# CM 4228 vs. Wingard PR 8800



## stiffi (Jul 13, 2006)

Okay,

I've decided to find out if my situation will be improved by more antenna gain, so I need to decide between 2 models, the Wingard PR 8800 or the CM 4228.

The PR 8800 can be had locally, for $63 and, I can avoid shipping charges.

All the C2 4228 dealers charge $25 or more to ship that giant box, making the price $75-$80.

So, is there THAT much of a difference between the two?


----------



## Jim5506 (Jun 7, 2004)

Look at http://www.hdtvprimer.com/ANTENNAS/comparing.html for performance comparisons.

The performance of the PR8800 is flatter over the UHF spectrum, performing better below CH25 and above CH60.

On the other hand the CM4228 has some effecacy as a VHF antenna, especially on channels 10,11 and 13.

If you have or will have no VHF stations, I'd go for the PR8800.


----------



## stiffi (Jul 13, 2006)

Jim5506 said:


> Look at http://www.hdtvprimer.com/ANTENNAS/comparing.html for performance comparisons.
> 
> The performance of the PR8800 is flatter over the UHF spectrum, performing better below CH25 and above CH60.

AIM A: Transcribe the antenna comparison thread from "# CM 4228 vs." to "the CM 4228.".

GIVEN RECORDS:
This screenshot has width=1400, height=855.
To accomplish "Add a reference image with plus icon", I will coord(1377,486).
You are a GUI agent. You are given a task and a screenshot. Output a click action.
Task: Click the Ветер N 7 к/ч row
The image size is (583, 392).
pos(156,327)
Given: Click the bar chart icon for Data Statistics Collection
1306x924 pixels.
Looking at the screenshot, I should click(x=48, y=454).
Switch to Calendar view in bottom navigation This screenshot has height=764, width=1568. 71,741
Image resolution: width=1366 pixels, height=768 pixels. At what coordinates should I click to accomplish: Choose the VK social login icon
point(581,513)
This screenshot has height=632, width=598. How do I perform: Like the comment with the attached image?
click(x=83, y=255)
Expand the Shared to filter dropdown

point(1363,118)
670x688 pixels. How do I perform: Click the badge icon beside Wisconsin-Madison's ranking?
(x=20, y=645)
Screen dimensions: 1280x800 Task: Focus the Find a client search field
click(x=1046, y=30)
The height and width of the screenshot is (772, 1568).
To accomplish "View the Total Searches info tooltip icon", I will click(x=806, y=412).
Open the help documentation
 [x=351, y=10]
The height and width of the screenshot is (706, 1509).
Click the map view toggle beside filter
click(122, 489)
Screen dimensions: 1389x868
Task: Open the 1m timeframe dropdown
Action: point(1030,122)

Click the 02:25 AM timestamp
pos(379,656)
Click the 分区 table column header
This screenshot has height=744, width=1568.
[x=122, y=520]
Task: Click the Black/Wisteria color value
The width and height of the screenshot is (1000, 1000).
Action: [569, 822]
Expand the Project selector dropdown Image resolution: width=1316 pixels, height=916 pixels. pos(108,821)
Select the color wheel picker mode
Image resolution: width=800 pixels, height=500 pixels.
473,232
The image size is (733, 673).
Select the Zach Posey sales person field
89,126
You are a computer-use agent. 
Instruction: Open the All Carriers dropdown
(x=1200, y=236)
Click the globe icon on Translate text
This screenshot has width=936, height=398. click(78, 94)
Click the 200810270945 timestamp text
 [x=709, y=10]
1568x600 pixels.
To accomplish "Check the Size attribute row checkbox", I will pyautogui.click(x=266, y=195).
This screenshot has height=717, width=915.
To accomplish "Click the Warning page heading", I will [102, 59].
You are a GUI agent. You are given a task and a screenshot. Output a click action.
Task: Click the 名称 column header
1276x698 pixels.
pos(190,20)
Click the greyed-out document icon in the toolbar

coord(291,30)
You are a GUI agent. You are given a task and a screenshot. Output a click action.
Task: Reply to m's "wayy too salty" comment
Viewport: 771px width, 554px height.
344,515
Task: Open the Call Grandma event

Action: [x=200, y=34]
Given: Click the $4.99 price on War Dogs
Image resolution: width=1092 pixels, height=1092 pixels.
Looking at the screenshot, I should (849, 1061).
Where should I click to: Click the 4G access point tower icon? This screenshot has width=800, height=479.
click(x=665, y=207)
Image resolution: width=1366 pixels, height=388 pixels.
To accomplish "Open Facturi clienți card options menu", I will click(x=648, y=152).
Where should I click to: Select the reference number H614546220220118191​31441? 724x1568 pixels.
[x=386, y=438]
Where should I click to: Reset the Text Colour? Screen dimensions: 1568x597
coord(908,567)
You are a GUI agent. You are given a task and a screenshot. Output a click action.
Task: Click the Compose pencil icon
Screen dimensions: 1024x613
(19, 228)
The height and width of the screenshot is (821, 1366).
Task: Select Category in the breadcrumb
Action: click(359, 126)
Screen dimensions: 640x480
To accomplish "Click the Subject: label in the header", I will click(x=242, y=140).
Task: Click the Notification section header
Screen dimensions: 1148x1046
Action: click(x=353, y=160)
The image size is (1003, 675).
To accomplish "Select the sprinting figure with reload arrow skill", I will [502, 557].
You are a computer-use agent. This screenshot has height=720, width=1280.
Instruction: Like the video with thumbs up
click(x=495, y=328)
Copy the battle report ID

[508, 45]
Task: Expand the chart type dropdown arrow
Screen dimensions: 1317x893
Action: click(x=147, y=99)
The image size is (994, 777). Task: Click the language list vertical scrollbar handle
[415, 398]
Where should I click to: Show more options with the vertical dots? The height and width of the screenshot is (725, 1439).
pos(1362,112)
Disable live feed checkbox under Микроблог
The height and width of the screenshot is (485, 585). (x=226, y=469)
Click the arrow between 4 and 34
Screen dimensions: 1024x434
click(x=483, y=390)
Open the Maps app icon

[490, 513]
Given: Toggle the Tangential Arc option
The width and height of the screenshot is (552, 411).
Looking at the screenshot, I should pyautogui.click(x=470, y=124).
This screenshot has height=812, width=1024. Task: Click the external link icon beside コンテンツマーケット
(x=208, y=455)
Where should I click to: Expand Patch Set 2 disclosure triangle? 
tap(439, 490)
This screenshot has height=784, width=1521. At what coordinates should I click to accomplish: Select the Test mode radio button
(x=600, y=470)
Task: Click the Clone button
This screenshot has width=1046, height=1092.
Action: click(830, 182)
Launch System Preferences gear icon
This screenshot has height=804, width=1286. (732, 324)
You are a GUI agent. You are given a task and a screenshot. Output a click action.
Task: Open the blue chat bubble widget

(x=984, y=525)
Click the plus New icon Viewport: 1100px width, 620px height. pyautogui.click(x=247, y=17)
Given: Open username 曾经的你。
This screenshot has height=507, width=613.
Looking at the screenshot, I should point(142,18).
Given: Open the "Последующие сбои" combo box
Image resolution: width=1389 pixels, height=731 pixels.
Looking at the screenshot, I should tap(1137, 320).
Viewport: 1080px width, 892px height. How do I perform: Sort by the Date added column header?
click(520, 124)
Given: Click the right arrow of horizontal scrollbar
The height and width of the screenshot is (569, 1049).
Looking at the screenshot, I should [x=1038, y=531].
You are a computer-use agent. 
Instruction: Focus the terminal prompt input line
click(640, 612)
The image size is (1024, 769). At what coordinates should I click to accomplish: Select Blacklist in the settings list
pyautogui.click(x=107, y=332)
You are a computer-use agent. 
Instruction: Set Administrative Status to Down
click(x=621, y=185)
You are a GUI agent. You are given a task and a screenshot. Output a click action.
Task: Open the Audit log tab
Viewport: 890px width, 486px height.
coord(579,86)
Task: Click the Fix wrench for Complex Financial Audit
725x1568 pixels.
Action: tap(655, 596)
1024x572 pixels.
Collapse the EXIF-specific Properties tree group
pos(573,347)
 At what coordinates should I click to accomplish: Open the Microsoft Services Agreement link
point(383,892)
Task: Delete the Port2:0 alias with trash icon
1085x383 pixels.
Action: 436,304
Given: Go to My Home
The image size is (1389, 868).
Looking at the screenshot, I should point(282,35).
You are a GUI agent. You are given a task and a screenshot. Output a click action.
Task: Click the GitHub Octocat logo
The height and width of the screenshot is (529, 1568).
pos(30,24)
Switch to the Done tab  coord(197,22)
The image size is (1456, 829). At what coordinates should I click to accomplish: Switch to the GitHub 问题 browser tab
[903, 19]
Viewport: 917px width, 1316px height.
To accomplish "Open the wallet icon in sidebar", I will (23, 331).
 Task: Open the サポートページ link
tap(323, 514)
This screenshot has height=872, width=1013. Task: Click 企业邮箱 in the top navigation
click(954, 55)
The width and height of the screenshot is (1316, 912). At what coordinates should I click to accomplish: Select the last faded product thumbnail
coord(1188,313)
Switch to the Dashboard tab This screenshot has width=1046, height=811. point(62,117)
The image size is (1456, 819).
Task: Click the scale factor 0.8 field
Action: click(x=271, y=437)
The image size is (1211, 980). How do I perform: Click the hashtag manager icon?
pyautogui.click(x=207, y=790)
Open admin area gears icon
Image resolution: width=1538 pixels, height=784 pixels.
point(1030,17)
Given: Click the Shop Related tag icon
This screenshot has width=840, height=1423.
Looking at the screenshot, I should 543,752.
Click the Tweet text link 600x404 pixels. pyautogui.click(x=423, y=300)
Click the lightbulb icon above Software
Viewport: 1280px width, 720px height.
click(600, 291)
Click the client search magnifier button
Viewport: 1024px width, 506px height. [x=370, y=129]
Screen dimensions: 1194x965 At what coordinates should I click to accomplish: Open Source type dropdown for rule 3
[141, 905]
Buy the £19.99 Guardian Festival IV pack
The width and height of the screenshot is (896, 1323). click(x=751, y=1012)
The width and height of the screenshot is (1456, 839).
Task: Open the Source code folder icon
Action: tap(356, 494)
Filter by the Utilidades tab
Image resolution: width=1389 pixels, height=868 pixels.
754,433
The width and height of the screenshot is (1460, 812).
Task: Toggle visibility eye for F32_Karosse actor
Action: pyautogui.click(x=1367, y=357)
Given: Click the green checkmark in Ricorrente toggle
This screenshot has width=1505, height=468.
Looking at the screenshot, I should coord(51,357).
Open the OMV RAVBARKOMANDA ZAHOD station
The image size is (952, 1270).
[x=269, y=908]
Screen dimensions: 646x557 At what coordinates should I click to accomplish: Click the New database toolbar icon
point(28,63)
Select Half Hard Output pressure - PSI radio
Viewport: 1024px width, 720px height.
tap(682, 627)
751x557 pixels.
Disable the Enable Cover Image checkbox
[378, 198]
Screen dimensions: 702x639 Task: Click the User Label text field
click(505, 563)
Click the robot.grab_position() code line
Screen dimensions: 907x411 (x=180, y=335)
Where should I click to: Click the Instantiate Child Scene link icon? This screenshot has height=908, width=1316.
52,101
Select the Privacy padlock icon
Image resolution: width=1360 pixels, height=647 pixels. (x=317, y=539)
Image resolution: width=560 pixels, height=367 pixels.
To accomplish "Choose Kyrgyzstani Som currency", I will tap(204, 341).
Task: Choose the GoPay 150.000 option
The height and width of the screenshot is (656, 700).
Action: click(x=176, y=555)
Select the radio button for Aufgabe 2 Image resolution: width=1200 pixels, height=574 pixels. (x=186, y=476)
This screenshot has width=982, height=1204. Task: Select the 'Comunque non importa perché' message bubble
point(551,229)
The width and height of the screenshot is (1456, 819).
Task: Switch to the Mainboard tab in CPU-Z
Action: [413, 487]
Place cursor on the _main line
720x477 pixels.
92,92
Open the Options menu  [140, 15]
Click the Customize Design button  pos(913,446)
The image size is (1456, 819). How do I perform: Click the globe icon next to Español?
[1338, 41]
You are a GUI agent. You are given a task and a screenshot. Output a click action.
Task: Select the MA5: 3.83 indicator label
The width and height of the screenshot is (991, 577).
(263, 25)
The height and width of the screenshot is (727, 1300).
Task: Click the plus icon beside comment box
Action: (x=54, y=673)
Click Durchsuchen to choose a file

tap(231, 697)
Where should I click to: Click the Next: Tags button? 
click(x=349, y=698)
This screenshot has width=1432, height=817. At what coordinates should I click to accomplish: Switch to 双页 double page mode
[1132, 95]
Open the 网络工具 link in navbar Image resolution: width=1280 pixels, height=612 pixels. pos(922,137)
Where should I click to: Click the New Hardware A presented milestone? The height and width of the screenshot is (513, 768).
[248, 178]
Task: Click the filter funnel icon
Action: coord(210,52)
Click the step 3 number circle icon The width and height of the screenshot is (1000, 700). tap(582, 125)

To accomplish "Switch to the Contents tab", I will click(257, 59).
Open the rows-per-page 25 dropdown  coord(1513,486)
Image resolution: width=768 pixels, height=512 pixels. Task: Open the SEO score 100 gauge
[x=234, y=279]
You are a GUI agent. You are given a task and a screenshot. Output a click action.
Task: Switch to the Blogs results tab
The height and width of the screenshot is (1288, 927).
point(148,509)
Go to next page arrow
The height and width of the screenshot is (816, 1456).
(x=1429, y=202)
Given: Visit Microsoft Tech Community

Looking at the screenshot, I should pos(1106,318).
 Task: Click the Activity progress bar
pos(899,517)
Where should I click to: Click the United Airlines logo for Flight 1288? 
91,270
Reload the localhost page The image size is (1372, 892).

AIM B: In the records, take the lines from the line with "Screen dimensions: 646x557" to the line with "click(505, 563)" and write them out again, swapping "checkbox" for "toggle" and leaving everything else unchanged.

COMPLETE OUTPUT A:
# CM 4228 vs. Wingard PR 8800



## stiffi (Jul 13, 2006)

Okay,

I've decided to find out if my situation will be improved by more antenna gain, so I need to decide between 2 models, the Wingard PR 8800 or the CM 4228.

COMPLETE OUTPUT B:
Screen dimensions: 646x557 At what coordinates should I click to accomplish: Click the New database toolbar icon
point(28,63)
Select Half Hard Output pressure - PSI radio
Viewport: 1024px width, 720px height.
tap(682, 627)
751x557 pixels.
Disable the Enable Cover Image toggle
[378, 198]
Screen dimensions: 702x639 Task: Click the User Label text field
click(505, 563)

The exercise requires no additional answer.